I’ve just bought some shower gel. Now there’s an opening sentence to grab the attention.
It is, apparently, an amalgam of lemon and tea tree oil. I have absolutely no idea whether either of those ingredients is of any particular use in cleansing, and they had no influence on my purchase decision. That was reached because a) it does both body and hair – though in my book any shower gel does that – and b) it only cost a quid.
What definitely did not come into the equation, but did intrigue me, was the word ‘Heroic’ on the front.

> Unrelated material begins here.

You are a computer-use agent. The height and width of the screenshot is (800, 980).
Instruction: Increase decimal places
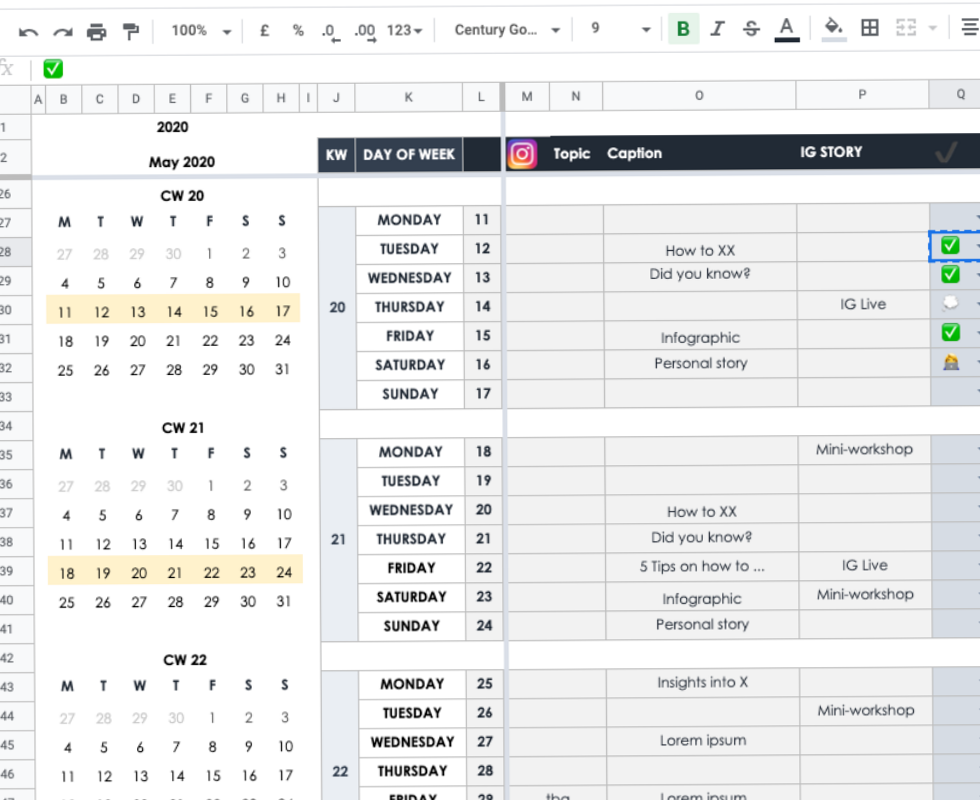(x=364, y=30)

Does use of this shower gel, I wondered, indicate that the user is in fact heroic? Would the other guys in the gym changing room notice my shower gel and mutter to each other “Watch yourself with him; bloke’s a hero!” or perhaps clap me on the back and profess long term respect for what I’ve done, which seems a bit over the top when in fact all I’ve done is buy shower gel? Then I noticed a smaller word “feel” above the Heroic, which clarified matters somewhat, but still didn’t fully explaining them.

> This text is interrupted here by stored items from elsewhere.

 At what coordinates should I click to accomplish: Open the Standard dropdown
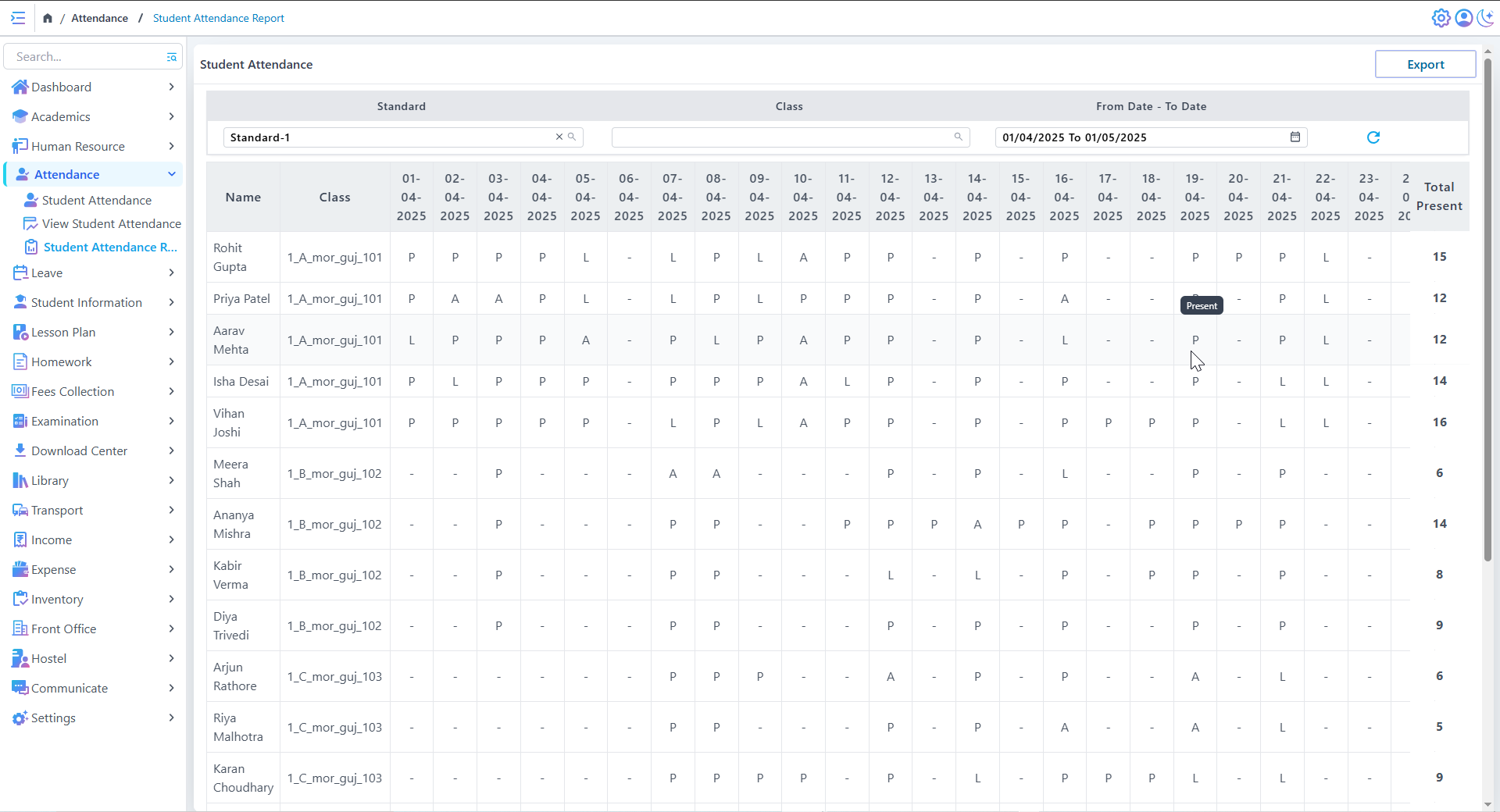[391, 137]
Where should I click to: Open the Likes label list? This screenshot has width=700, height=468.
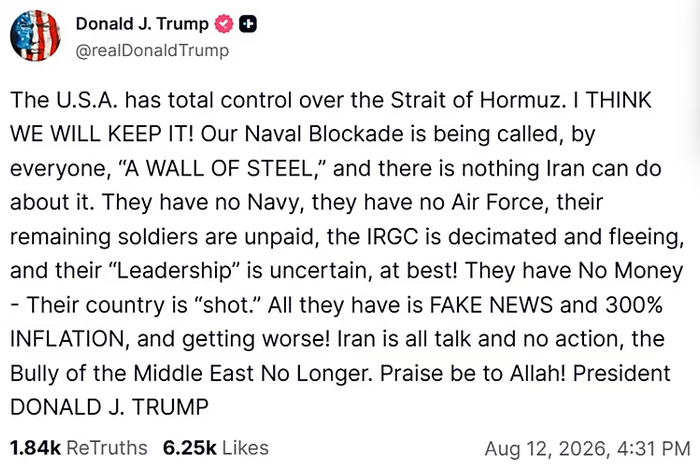pos(246,448)
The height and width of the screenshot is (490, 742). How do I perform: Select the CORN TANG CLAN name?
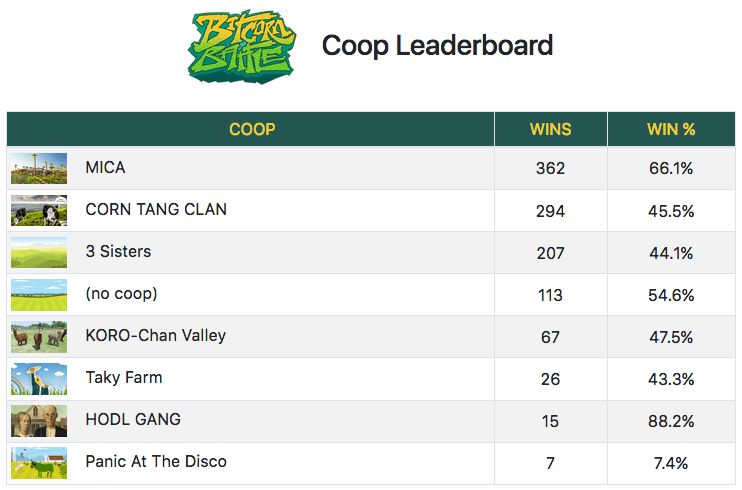coord(156,209)
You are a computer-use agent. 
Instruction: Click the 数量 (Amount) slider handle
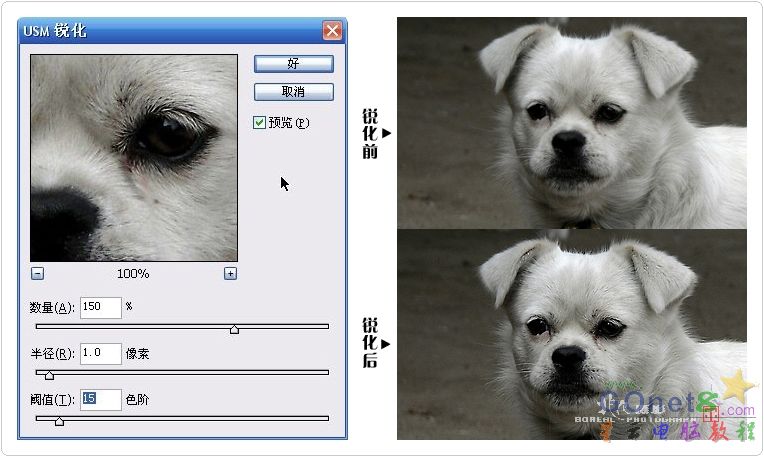pyautogui.click(x=234, y=329)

Clearly this simple shower gel can somehow bestow heroism on the user, which is really quite impressive. But I’ve read the back of the plastic bottle, and it doesn’t give details. How long, for example, does it last?

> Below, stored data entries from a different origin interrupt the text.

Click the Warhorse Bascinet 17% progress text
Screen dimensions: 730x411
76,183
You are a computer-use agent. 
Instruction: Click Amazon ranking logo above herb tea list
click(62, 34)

Picture the situation: a minor earthquake near where I live has opened a chasm up by the old mill. Miss Simper, the helpless 60’s stereotype, has toppled over the edge and is hanging by her fingertips, just a fading scream away from a fate not worse than death but exactly equal to it.
“Oh save me sir!” she calls, spying my calf length leather boots, slim hips and chiseled jaw.
“You just hang on there, Miss Simper,” I call in my manly baritone. “I’ll just nip off and wash me hair!”